Oncology Frontier – Hematology Frontier: The study indicates that patients treated with avatrombopag alone had better cumulative platelet engraftment rates than those treated with rhTPO or a combination of rhTPO and avatrombopag. Could you explain this finding? What are its clinical implications?

Dr. Aijie Huang: Our current results show that avatrombopag monotherapy is slightly superior to the combination of avatrombopag and rhTPO and rhTPO monotherapy in terms of cumulative engraftment rates. The combination of the two drugs and rhTPO monotherapy had similar cumulative engraftment rates. However, since this analysis is based on retrospective data and the sample size is relatively small after screening, we cannot directly conclude that avatrombopag monotherapy is more effective. In the future, we plan to increase the sample size to further analyze whether the combination therapy is comparable to or inferior to monotherapy with avatrombopag or rhTPO.

Dr. Xiaoyu Zhu

Chief Physician, MD, PhD supervisor, and postdoctoral mentor, Director of the Department of Hematology, First Affiliated Hospital of the University of Science and Technology of China (Anhui Provincial Hospital), Deputy Director of the Institute of Hematology and Cell Therapy, University of Science and Technology of China, and Deputy Director of the Anhui Provincial Key Laboratory of Blood Cell Research and Application. He is a candidate for Anhui Province Academic and Technical Leaders, a leading health innovation talent in the ninth batch of Anhui Province’s “Special Support Plan,” a distinguished health talent of the first Anhui Province, recipient of the Anhui Provincial Outstanding Youth Fund, and leader of the excellent scientific research and innovation team for “Cord Blood Transplantation in Malignant Hematologic Diseases” in Anhui Province. He has studied at the University of Maryland in the United States and the University of Toronto in Canada.
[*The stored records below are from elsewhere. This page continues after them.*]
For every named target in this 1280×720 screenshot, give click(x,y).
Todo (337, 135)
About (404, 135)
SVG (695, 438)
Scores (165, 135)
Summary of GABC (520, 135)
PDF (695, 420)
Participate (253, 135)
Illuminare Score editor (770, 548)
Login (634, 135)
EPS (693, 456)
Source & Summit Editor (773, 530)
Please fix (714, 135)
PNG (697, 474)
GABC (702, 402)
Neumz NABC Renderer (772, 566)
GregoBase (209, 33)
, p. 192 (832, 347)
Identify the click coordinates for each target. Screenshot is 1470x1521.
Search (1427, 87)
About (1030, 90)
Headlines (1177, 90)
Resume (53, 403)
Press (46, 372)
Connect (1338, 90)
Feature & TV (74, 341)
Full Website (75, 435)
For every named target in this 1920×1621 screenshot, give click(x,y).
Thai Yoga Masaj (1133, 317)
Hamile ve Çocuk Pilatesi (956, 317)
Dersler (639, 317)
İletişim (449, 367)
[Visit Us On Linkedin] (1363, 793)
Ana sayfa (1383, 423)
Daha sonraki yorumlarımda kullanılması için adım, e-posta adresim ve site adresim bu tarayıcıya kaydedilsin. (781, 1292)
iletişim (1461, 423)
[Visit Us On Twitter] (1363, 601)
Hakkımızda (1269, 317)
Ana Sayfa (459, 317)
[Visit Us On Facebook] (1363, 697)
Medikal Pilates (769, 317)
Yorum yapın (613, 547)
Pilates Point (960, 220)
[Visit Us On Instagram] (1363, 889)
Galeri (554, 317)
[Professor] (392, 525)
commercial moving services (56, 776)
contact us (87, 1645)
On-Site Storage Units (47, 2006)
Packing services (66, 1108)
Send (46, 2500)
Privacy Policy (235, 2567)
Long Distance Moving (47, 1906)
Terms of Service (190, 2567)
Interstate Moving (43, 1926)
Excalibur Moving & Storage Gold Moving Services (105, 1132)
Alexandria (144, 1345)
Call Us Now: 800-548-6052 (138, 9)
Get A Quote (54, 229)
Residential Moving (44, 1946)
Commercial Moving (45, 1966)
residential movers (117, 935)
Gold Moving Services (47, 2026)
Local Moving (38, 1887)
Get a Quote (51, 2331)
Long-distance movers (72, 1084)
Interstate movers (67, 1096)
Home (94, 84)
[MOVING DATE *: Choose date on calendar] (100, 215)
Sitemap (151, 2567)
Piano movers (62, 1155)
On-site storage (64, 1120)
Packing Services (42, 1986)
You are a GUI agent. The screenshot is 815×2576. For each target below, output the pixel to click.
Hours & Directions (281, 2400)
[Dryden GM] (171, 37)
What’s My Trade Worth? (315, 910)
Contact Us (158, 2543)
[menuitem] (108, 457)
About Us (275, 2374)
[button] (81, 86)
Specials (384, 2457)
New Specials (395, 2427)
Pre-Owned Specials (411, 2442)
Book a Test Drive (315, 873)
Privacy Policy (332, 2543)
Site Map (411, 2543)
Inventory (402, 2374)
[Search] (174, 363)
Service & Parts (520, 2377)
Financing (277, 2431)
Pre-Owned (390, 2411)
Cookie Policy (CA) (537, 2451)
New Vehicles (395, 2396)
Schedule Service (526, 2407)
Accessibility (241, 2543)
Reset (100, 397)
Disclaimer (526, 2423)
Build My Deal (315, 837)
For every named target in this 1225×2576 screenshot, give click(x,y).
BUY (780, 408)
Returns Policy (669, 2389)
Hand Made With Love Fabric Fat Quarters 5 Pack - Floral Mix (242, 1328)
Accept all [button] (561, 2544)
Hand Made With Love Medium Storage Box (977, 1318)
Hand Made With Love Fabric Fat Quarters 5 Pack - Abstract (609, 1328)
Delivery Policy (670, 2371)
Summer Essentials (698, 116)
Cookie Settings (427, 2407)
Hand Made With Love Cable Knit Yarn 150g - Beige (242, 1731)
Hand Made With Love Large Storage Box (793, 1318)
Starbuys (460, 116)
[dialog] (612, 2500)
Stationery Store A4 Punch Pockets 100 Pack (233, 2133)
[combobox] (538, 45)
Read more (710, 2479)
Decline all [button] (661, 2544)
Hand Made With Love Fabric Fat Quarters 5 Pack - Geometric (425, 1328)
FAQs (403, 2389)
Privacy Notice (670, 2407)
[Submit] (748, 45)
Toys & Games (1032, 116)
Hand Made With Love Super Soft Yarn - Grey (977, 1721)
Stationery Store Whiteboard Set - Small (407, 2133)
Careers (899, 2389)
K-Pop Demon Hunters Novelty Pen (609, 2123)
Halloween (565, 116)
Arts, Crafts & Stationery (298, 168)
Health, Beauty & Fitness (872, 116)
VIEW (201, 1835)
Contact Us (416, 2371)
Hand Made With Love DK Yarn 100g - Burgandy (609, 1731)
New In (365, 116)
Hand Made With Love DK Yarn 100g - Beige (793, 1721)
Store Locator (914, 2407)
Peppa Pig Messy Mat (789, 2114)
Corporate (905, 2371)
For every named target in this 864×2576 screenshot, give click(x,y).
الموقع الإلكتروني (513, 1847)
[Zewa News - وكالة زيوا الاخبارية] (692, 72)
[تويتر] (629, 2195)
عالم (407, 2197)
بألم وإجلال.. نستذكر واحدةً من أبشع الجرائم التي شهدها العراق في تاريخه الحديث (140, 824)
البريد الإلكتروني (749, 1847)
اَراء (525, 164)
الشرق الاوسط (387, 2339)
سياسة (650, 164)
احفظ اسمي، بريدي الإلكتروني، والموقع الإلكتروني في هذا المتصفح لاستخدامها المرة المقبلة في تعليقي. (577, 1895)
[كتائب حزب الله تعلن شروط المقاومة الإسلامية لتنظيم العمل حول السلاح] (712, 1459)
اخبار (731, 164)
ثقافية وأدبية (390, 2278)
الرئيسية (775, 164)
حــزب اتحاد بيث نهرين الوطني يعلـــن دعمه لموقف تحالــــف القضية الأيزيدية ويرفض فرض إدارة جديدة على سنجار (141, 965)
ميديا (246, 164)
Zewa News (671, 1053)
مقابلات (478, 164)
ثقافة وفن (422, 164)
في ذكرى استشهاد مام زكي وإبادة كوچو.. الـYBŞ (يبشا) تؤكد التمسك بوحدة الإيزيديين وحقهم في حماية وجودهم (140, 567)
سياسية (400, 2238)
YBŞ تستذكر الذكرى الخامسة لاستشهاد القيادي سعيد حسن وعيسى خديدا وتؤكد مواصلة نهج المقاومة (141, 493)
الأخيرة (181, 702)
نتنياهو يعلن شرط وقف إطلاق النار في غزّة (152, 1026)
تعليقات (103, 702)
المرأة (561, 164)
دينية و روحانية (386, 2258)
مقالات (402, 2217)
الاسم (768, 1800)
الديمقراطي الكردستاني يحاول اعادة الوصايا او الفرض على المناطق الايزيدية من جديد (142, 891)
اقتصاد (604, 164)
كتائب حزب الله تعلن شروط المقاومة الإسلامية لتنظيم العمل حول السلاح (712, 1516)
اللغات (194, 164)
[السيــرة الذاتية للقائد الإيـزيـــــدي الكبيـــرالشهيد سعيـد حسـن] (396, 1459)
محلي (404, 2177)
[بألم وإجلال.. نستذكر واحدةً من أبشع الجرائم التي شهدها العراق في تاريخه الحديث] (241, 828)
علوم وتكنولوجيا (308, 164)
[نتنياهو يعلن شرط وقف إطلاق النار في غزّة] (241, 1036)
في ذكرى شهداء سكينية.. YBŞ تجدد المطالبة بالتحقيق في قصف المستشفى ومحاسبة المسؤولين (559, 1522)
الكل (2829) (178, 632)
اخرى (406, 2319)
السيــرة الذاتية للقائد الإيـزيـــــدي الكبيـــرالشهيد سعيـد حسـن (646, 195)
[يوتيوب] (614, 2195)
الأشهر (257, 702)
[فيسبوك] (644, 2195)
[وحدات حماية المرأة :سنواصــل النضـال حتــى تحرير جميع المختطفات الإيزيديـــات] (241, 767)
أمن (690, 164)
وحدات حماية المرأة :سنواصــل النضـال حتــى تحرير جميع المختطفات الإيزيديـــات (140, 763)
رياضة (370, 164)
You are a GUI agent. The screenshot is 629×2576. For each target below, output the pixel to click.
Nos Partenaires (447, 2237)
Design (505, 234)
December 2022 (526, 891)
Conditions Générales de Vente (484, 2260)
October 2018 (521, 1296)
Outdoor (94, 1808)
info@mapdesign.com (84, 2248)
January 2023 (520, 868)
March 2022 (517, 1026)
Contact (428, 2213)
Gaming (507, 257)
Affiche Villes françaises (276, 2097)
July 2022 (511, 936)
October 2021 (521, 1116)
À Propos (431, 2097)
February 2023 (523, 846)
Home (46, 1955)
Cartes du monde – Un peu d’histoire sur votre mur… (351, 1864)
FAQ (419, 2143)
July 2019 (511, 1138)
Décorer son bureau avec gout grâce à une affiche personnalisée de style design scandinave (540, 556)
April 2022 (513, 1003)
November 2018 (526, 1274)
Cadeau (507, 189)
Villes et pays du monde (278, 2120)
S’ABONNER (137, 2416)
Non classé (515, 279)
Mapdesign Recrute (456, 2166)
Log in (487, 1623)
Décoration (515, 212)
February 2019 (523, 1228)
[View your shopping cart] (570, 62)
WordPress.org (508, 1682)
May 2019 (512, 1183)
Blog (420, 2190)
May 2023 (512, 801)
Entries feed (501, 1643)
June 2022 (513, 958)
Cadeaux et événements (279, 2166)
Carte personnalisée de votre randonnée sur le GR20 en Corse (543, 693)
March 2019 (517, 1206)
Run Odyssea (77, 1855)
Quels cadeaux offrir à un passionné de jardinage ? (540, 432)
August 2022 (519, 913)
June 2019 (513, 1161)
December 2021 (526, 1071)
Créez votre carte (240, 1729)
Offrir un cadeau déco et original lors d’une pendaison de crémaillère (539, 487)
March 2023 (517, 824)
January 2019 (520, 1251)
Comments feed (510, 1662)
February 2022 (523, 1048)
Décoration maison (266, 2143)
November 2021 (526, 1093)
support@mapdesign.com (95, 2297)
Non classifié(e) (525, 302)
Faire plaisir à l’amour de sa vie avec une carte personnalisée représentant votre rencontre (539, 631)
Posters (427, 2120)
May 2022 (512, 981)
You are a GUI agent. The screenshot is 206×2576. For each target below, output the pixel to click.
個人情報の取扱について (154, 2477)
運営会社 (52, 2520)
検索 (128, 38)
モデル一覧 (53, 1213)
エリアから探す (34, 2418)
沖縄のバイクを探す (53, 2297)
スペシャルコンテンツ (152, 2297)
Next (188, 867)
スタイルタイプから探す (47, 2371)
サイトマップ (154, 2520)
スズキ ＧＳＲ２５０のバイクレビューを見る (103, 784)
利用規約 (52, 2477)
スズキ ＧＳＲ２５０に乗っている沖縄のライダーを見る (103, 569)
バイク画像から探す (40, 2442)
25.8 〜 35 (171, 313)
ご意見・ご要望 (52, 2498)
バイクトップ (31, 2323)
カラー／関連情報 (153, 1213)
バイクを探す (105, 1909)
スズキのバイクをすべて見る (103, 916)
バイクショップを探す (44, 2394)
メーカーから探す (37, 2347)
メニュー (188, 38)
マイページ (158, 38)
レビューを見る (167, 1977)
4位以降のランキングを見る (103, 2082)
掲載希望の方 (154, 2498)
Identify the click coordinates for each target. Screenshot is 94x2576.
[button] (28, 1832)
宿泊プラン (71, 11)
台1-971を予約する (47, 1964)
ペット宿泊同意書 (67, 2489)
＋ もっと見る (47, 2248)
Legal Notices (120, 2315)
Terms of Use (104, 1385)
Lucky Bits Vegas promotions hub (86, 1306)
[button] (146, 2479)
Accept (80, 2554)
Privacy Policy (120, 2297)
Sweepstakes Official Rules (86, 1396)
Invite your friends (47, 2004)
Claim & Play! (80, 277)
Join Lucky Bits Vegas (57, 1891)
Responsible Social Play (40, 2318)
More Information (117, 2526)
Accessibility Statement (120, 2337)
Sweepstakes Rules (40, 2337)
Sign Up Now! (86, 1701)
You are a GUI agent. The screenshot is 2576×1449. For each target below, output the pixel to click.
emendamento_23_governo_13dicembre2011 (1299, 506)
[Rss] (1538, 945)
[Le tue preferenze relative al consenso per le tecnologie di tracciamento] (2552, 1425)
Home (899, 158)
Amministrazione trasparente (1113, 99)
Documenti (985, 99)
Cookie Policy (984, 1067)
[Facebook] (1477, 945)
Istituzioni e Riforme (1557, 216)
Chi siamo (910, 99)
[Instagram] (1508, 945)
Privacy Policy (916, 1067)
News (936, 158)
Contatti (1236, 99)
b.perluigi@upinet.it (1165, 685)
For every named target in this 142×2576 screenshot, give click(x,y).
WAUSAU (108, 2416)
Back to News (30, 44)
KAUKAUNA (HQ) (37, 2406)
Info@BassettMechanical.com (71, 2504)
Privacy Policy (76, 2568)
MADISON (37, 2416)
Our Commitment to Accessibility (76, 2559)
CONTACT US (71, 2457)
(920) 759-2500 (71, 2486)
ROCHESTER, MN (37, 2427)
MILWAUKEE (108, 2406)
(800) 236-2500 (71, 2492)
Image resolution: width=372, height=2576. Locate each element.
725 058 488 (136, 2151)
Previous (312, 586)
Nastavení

Academic Appointments: Vice Chairman of the Aplastic Anemia Working Group of the Chinese Hematology Association; Member of the Hematopoietic Stem Cell Application Group of the 11th Committee of the Hematology Branch of the Chinese Medical Association; Member of the Hematology Physician Branch of the Chinese Medical Doctor Association; Member of the Hematology Oncology Professional Committee of the Chinese Anti-Cancer Association; Member of the Youth Committee of the 9th and 10th Hematology Branch of the Chinese Medical Association; Vice Chairman of the 8th Committee of the Hematology Branch of the Anhui Medical Association; Chairman of the Hematology Quality Control Center of Anhui Province. Dr. Zhu has long been engaged in the diagnosis and treatment of malignant hematological diseases and hematopoietic stem cell transplantation, particularly in the field of cord blood transplantation. He is dedicated to researching the biological characteristics and clinical application of double-negative T (DNT) cells, hematopoietic stem cell in vitro expansion, and megakaryocyte differentiation. He has led four National Natural Science Foundation of China projects and four provincial and ministerial-level projects. In recent years, he has published over 20 SCI papers as a corresponding author (including co-corresponding) in journals such as Blood, Blood Advances, Bioactive Materials, and American Journal of Hematology.

Dr. Aijie Huang

PhD in Clinical Medicine (Hematology) from the First Affiliated Hospital of the University of Science and Technology of China (Anhui Provincial Hospital). Dr. Huang is engaged in both basic and clinical research on allogeneic hematopoietic stem cell transplantation and is a member of the excellent scientific research and innovation team for “Cord Blood Transplantation in Malignant Hematologic Diseases” in Anhui Province. Over the past three years, Dr. Huang has published four SCI papers as the first or co-first author.